Input data
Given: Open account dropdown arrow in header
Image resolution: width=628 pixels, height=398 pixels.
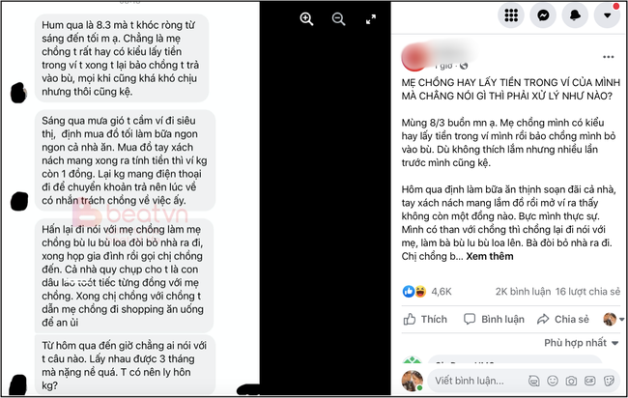Looking at the screenshot, I should pos(607,15).
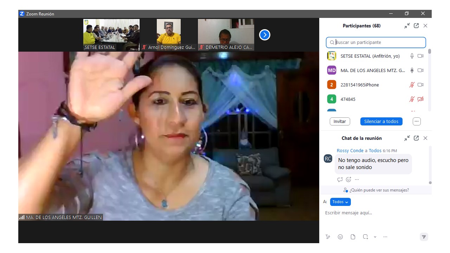Image resolution: width=450 pixels, height=253 pixels.
Task: Click the Invitar button
Action: coord(340,121)
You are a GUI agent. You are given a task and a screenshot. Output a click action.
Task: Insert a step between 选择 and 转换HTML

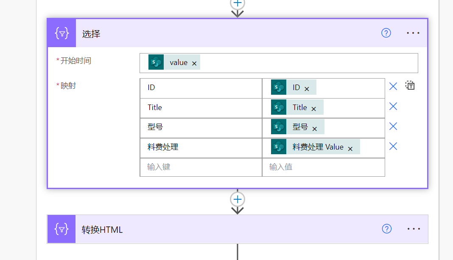pos(238,199)
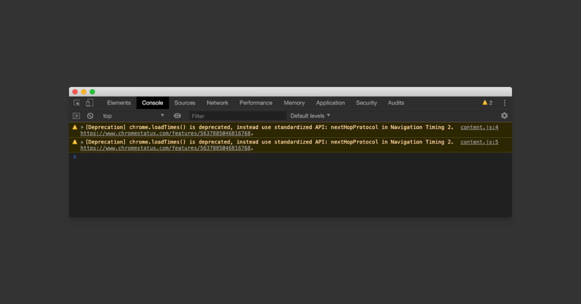The height and width of the screenshot is (304, 581).
Task: Click inside the Filter input field
Action: [x=236, y=115]
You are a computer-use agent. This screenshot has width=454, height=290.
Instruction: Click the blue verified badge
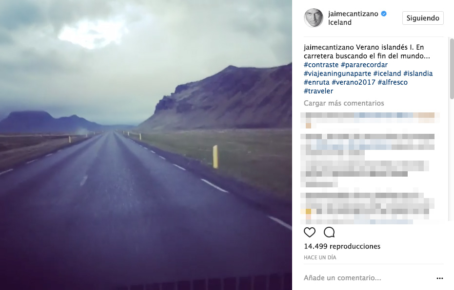384,14
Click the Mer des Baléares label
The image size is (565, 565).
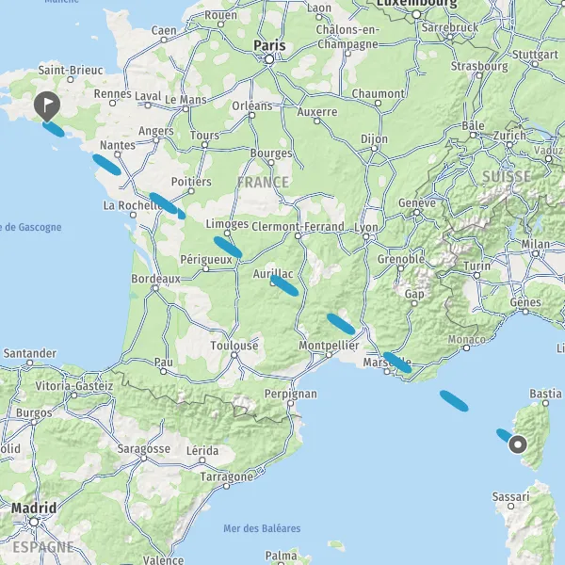click(x=262, y=528)
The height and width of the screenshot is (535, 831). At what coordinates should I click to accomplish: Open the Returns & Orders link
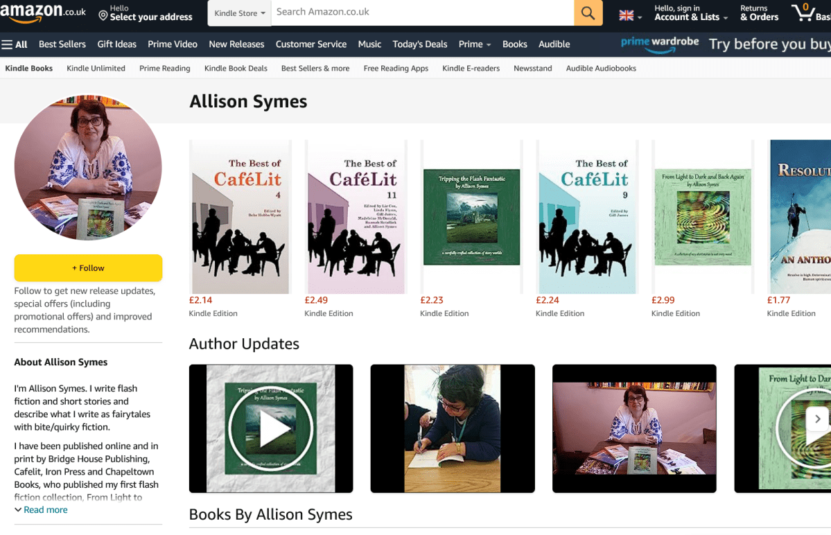tap(759, 13)
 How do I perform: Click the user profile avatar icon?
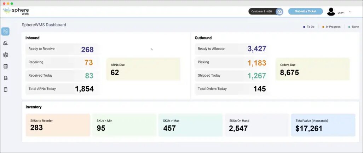tap(331, 12)
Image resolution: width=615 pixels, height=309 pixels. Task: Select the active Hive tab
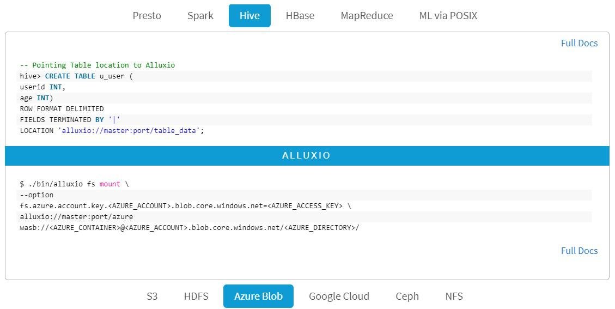[x=249, y=16]
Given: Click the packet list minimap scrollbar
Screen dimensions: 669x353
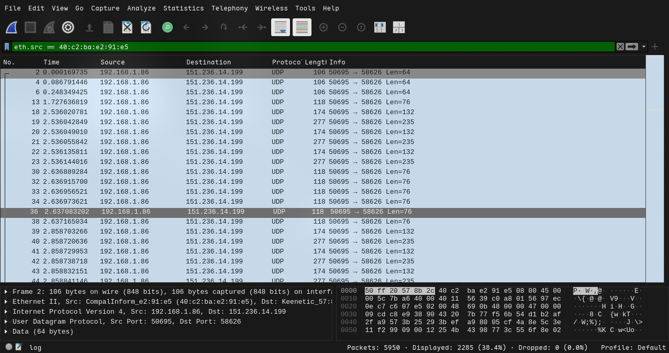Looking at the screenshot, I should [654, 168].
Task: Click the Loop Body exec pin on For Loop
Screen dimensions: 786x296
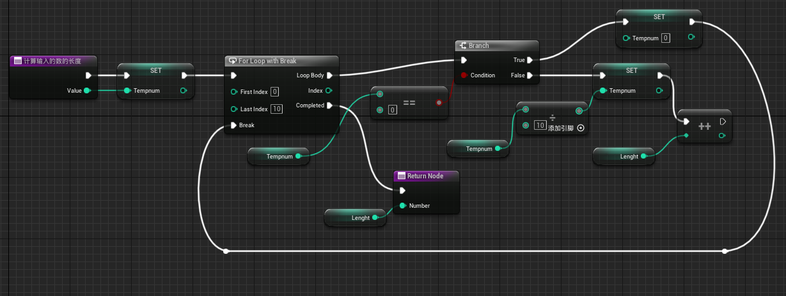Action: (x=329, y=75)
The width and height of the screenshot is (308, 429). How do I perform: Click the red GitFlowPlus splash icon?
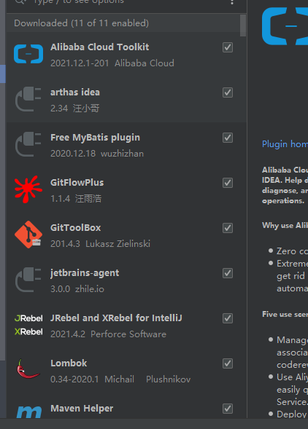(x=28, y=189)
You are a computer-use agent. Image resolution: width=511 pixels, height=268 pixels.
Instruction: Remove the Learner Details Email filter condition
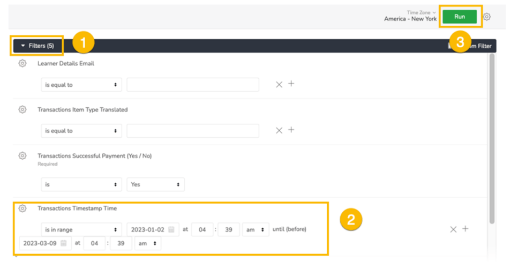(279, 85)
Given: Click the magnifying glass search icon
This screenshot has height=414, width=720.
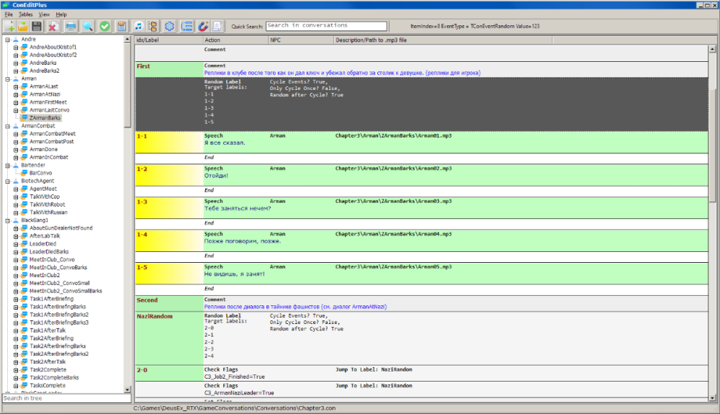Looking at the screenshot, I should coord(88,27).
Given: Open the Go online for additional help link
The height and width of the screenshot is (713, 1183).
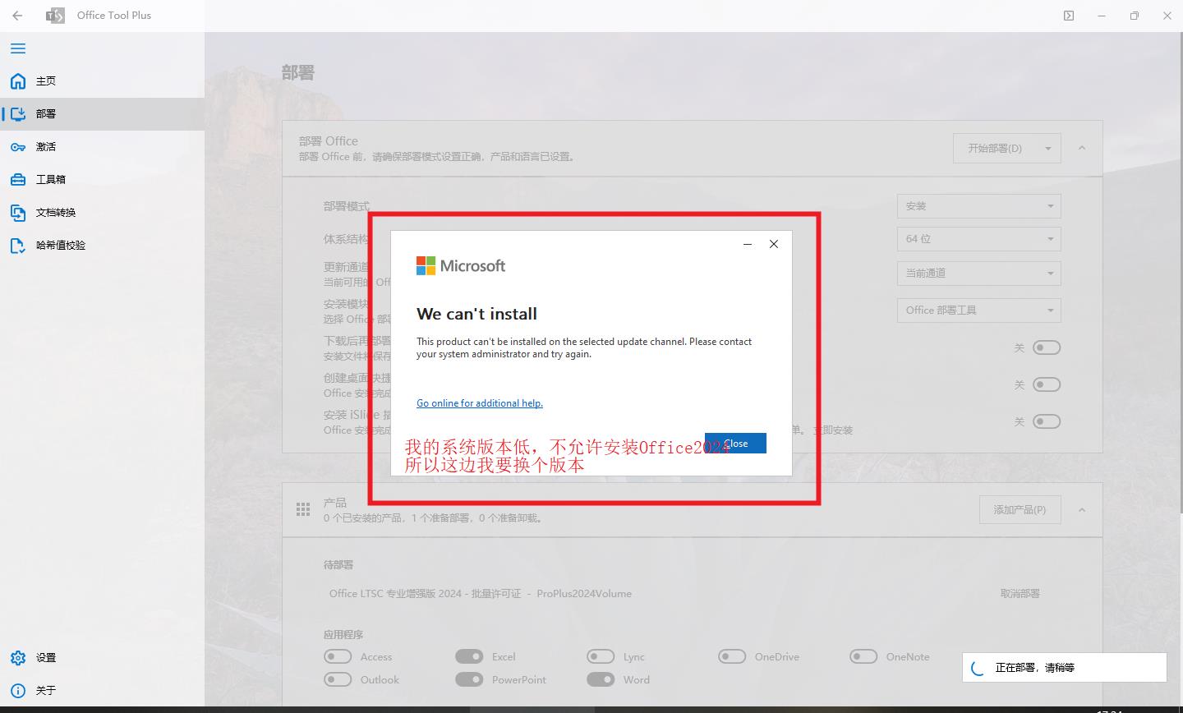Looking at the screenshot, I should [480, 403].
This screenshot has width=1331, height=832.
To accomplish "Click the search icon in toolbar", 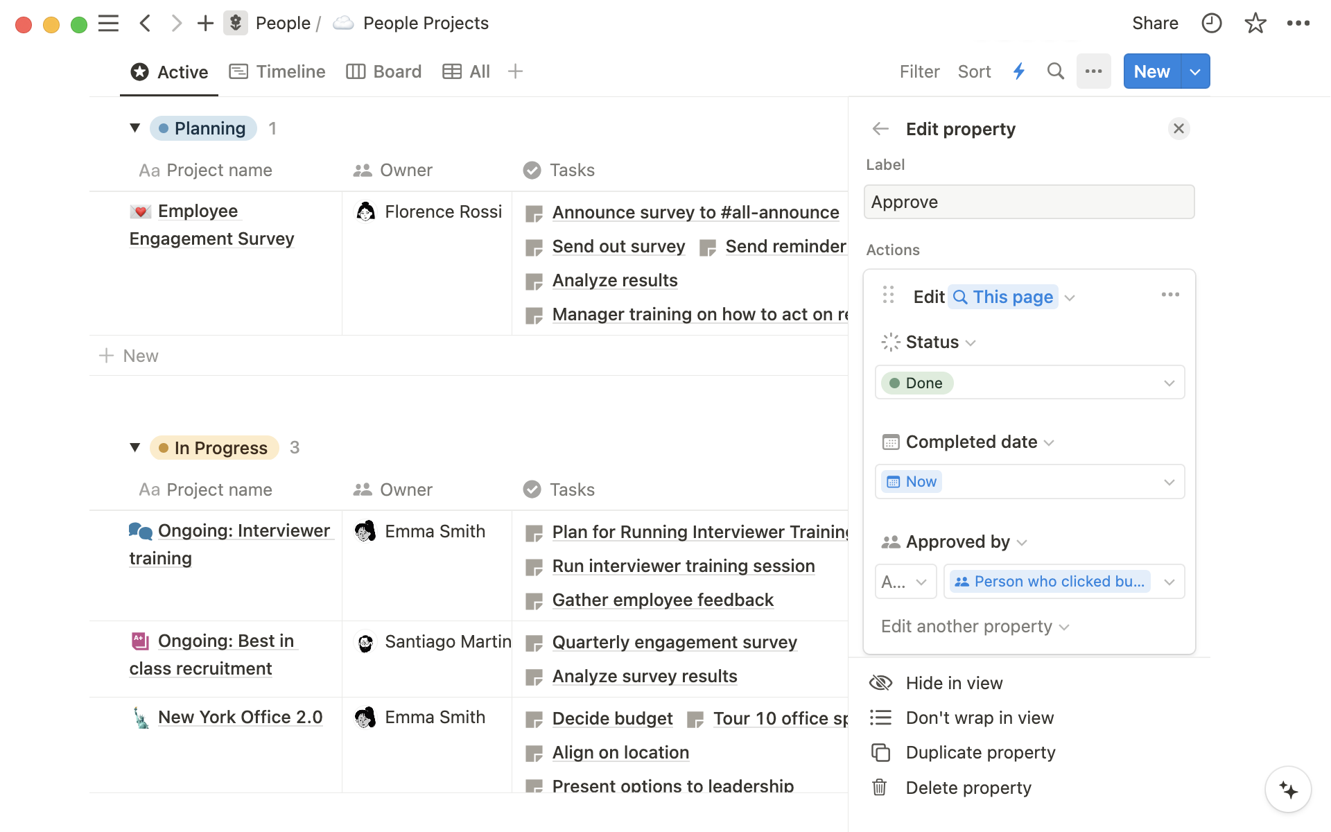I will coord(1055,71).
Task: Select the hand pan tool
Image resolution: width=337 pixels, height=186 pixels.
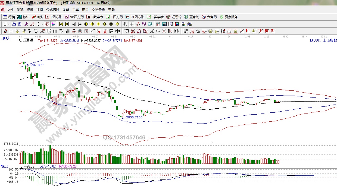Action: pos(125,24)
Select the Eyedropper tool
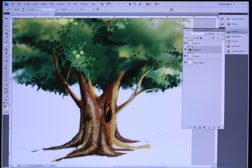Viewport: 252px width, 168px height. (x=6, y=38)
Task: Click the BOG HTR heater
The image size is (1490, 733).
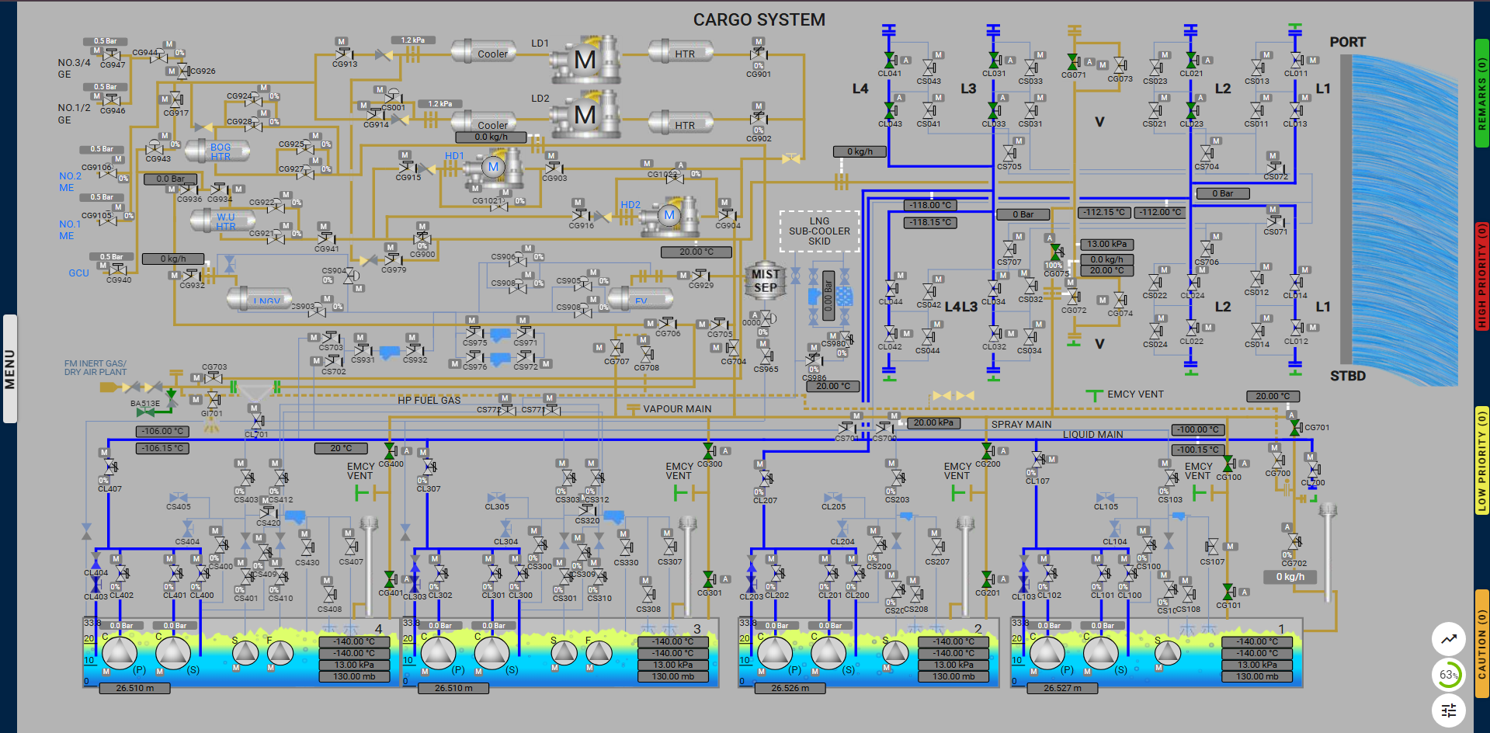Action: (x=220, y=151)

The problem
Quote word for word only the lines above from the one containing "Screen dimensions: 669x353" through the one containing "This screenshot has width=1331, height=832.". Pictures stay out of your copy.

Task solution
Screen dimensions: 669x353
Looking at the screenshot, I should [654, 168].
Task: Click the Loop Body exec pin on For Loop
Screen dimensions: 786x296
Action: (x=329, y=75)
The width and height of the screenshot is (308, 429). How do I perform: Click the red GitFlowPlus splash icon?
(x=28, y=189)
You are a computer-use agent. Image resolution: width=511 pixels, height=268 pixels.
Instruction: Remove the Learner Details Email filter condition
(279, 85)
Given: Click the magnifying glass search icon
This screenshot has height=414, width=720.
Looking at the screenshot, I should coord(88,27).
Given: Open the Go online for additional help link
The height and width of the screenshot is (713, 1183).
Looking at the screenshot, I should [480, 403].
This screenshot has width=1331, height=832.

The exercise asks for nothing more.